Palu,portalsulawesi.id–  Seorang Warga Binaan pemasyarakatan (Warbinpas) atau biasa disebut  narapidana (napi) di Lembaga Pemasyarakatan (Lapas) kelas IIA Petobo Palu terpaksa Menjalani Perawatan di Rumah Sakit Bhayangkara Palu,usai di Aniaya Oleh Warbinpas lainnya pada Rabu Malam ,(12/9/2018).

Pengeroyokan oleh sejumlah napi terhadap pelaku bermula dengan adanya dua status di akun sosial media facebook milik Imelda Rompon yang merupakan petugas poliklinik di Lapas kelas IIA Palu. Kalimat status tersebut menjelek-jelekkan satu agama atau ujaran kebencian sehingga membuat Napi lainnya marah dan geram.

Dengan status tersebut kemudian di capture dan disebarluaskan. Sejumlah napi merasa keberatan, kemudian mencari tahu kebenarannya. Atas izin pihak Kementerian Hukum dan Ham Sulteng akhirnya pihak napi yang keberatan tersebut dipertemukan dan berdiskusi dengan pemilik akun facebook Imelda Rompon serta ahli IT. ungkap Kepala Kementerian Hukum dan Ham Sulteng Drs. Juliasman purba, M.si

Kepala Kementerian Hukum dan Ham Sulteng Drs Juliasman purba M.si (foto:hendrik)

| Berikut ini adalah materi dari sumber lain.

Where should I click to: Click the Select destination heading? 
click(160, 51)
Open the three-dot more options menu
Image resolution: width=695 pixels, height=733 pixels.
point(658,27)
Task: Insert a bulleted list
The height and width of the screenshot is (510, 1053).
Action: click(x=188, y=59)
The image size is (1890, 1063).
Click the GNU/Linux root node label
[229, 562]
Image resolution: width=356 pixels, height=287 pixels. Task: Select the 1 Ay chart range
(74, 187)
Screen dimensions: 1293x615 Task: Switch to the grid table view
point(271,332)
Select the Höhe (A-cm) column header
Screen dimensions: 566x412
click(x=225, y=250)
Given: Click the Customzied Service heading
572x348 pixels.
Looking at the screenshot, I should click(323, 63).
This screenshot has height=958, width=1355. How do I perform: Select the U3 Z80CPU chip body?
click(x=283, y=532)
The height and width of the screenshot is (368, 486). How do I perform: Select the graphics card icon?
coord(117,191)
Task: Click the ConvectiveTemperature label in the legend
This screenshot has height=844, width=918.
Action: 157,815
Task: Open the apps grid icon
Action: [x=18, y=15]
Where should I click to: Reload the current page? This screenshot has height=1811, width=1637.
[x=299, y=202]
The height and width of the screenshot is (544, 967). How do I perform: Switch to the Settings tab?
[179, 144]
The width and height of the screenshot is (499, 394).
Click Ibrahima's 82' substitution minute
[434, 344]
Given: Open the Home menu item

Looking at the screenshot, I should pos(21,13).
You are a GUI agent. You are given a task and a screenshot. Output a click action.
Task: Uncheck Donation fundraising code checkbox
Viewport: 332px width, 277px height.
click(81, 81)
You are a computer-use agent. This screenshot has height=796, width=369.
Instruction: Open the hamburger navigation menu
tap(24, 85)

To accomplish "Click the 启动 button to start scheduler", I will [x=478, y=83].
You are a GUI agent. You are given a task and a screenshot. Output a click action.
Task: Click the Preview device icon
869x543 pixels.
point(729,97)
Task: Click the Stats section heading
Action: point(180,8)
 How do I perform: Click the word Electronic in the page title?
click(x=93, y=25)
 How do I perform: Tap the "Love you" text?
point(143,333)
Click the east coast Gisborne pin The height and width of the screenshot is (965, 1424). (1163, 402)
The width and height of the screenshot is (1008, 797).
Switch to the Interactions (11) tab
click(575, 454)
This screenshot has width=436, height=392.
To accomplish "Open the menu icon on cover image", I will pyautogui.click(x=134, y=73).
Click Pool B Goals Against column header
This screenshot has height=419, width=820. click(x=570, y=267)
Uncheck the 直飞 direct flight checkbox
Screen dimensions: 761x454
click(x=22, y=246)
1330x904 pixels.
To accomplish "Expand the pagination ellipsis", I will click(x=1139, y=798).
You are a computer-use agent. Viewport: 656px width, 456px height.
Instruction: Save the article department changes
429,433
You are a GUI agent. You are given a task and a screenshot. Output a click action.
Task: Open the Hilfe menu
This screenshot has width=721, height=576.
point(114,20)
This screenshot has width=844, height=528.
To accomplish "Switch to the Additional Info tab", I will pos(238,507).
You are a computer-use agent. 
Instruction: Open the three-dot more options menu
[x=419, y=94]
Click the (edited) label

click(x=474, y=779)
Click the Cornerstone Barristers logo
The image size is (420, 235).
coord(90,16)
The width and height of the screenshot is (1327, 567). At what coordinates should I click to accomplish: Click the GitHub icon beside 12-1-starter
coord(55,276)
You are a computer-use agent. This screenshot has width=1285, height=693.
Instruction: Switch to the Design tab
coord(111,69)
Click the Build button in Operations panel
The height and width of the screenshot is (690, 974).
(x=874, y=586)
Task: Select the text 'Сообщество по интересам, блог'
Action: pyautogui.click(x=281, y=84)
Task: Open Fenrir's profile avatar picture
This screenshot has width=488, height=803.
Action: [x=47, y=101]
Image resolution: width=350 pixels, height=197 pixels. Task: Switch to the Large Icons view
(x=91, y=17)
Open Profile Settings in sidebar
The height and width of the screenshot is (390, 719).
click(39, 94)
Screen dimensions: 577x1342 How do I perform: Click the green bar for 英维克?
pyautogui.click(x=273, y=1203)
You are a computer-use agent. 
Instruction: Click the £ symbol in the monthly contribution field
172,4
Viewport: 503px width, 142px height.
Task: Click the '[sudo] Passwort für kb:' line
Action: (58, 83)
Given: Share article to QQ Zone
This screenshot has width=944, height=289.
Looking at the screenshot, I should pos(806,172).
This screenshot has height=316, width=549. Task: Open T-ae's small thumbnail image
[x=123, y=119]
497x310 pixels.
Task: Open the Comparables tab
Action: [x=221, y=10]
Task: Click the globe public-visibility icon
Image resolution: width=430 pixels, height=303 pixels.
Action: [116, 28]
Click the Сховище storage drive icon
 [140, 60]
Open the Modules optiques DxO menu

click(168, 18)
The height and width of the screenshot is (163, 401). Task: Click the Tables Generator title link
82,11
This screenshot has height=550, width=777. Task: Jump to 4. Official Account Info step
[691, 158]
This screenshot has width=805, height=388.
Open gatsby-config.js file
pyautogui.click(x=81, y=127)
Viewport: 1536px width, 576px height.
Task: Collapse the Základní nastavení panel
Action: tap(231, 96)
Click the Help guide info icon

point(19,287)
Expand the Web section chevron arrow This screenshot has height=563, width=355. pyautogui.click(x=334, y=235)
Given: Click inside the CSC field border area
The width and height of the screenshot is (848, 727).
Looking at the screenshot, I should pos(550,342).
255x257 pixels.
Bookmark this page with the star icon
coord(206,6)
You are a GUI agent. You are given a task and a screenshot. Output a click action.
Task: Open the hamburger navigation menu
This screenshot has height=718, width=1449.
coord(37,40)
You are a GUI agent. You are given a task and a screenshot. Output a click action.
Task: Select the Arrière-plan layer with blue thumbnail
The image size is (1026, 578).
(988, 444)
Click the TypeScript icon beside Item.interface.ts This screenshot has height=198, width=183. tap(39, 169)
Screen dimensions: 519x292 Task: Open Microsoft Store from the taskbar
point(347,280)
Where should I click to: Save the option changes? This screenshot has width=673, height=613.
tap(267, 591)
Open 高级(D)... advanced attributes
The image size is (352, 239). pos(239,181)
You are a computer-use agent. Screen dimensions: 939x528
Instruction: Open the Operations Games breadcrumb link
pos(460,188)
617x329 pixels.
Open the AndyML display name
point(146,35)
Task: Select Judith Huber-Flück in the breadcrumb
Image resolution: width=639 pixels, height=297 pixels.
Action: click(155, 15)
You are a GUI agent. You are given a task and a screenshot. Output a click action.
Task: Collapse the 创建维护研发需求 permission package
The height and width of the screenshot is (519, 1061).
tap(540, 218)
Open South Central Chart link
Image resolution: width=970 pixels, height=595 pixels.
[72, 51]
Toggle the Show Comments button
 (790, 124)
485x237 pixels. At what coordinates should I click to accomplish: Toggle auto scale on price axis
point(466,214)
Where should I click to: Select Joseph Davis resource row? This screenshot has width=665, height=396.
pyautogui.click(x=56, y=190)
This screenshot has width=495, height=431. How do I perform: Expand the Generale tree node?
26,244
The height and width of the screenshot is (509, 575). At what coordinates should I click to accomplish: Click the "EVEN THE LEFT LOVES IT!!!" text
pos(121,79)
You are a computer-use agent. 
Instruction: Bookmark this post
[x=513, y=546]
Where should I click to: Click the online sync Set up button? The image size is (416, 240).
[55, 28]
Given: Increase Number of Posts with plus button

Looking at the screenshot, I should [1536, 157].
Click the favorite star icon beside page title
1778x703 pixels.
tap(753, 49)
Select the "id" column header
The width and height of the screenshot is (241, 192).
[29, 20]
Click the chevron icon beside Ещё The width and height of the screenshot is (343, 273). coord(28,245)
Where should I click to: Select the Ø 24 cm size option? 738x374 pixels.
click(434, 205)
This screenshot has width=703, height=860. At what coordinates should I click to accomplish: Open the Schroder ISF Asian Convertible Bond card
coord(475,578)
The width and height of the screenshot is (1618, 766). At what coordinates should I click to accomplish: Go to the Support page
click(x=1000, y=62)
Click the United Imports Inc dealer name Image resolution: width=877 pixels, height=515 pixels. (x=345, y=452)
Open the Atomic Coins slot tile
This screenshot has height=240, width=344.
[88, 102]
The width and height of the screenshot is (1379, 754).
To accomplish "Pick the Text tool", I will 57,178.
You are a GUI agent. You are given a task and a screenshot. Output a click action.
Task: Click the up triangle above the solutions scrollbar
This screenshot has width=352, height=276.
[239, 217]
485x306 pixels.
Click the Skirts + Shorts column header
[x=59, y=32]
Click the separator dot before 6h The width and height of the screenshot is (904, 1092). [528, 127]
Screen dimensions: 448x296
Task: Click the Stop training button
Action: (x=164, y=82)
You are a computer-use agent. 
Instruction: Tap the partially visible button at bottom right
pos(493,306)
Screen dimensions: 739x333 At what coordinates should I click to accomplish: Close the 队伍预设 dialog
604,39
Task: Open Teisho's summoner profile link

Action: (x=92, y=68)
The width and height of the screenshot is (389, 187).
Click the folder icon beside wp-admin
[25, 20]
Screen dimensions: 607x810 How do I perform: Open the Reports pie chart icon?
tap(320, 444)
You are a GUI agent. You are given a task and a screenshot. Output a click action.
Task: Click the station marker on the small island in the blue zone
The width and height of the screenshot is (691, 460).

Karena Imelda yang merupakan pegawai Poliklinik di Lapas Petobo merasa tidak melakukan, ia pun bersedia menemui para napi yang merasa keberatan dengan status facebook yang mengandung unsur sara dan ujaran kebencian tersebut.

Dari Pertemuan tersebut terungkap bahwa Seorang Warbinpas Kasus Pembunuhan yang diperbantukan di Poliklinik Lapas sengaja membajak Akun Medsos Facebook milik Imelda Rompon untuk menyebarkan Ujaran kebencian dan SARA dan menyebar luas di dunia maya tersebut yang membuat para Napi lainnya keberatan.

Berdasarkan  penelusuran para napi yang merasa keberatan itu akhirnya mengetahui penyebar awal berasal dari Handpone salah satu napi yang diketahui dipekerjakan dan membantu Imelda di poliklinik Lapas.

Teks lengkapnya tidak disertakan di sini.